Friday, November 11, 2022

 

Statue of Vercingetorix

Statue of Vercingetorix by Aimé Millet:
Bijan Omrani, Caesar's Footprints. A Cultural Excursion to Ancient France: Journeys Through Roman Gaul (New York: Pegasus Books, 2017), p. 103:
In a clearing of tattered oaks and beeches on the western height of Mont Auxois, above the village of Alise-Sainte-Reine, stands a statue of Vercingétorix, looking down over the scene of his defeat. The clearing is empty and silent when I visit, and the peaks of the surrounding hills where Caesar camped are hidden in cloud.
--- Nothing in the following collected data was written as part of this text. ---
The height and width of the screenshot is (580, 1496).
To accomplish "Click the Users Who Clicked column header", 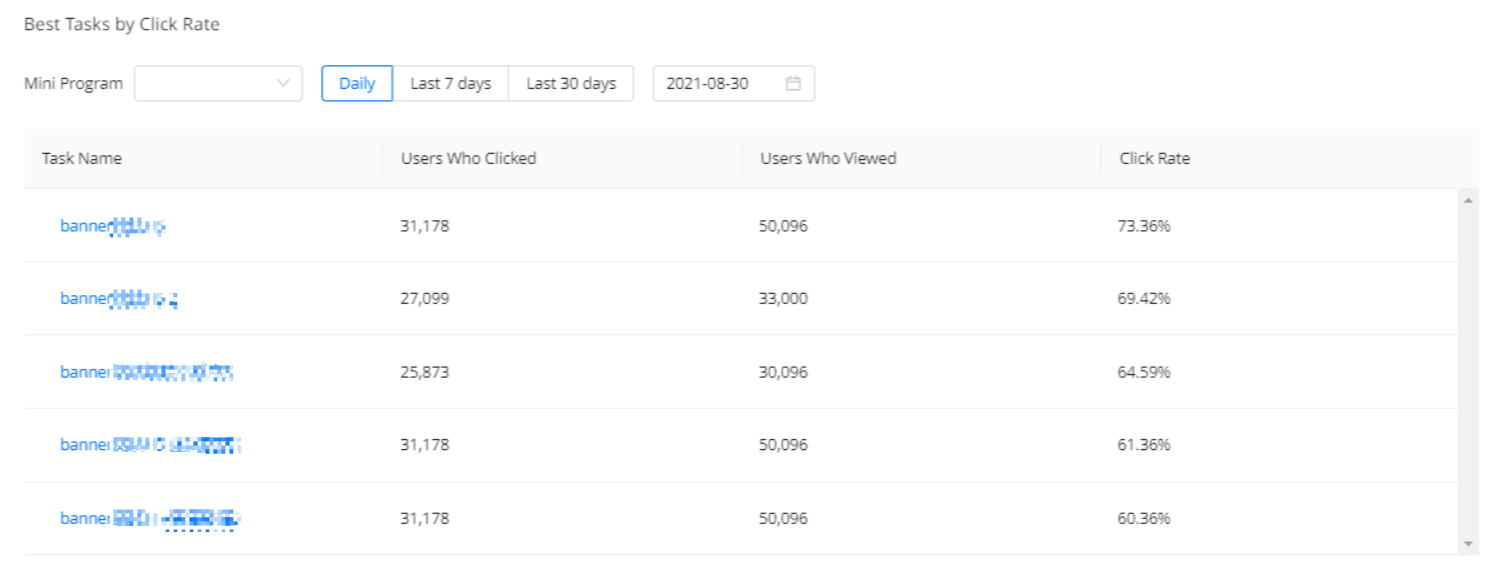I will 469,158.
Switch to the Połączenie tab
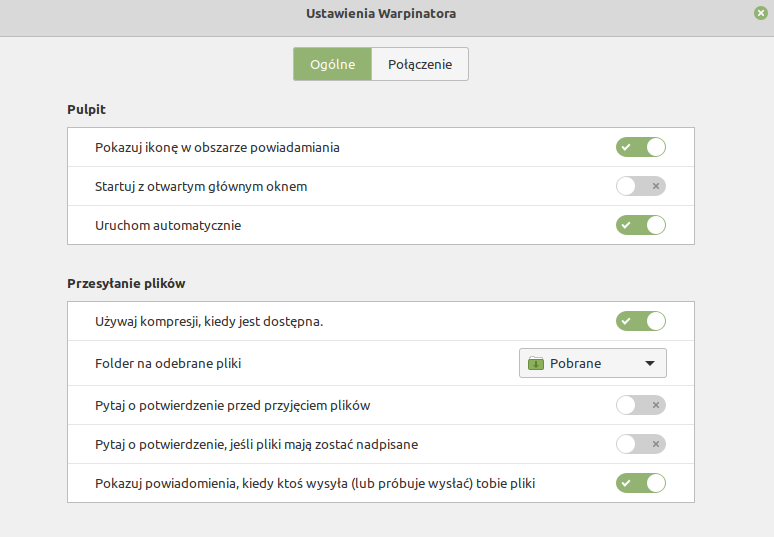This screenshot has height=537, width=774. (420, 64)
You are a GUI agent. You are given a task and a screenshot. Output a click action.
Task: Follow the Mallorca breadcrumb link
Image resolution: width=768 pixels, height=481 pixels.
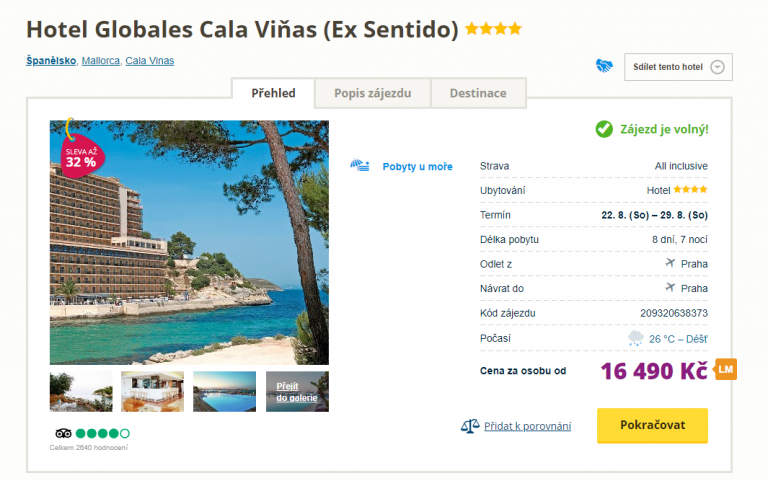click(101, 61)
Rainwater has washed seawatery green stains from the metal body of the statue into the limestone plinth, and the mass of it lours dark against a leaden sky. The statue has stood here since the 1860s, when it was commissioned by Emperor Napoleon III. Its inscription, adapted from the commentaries of Caesar, bespeaks the power imputed to its subject: La Gaule Unie, formant une seule nation, animée d'une même esprit, peut défier l'univers ('Gaul, united, forming a single nation, animated by the same spirit, is able to defy the universe'). Caesar had defeated and captured Vercingétorix, imprisoned and executed him, and appropriated the record of his deeds for his own benefit. And yet Caesar, for all his self-glorification and destructiveness, had laid sufficient foundations for a new identity for Vercingétorix — and for Gaul — to emerge in years to come.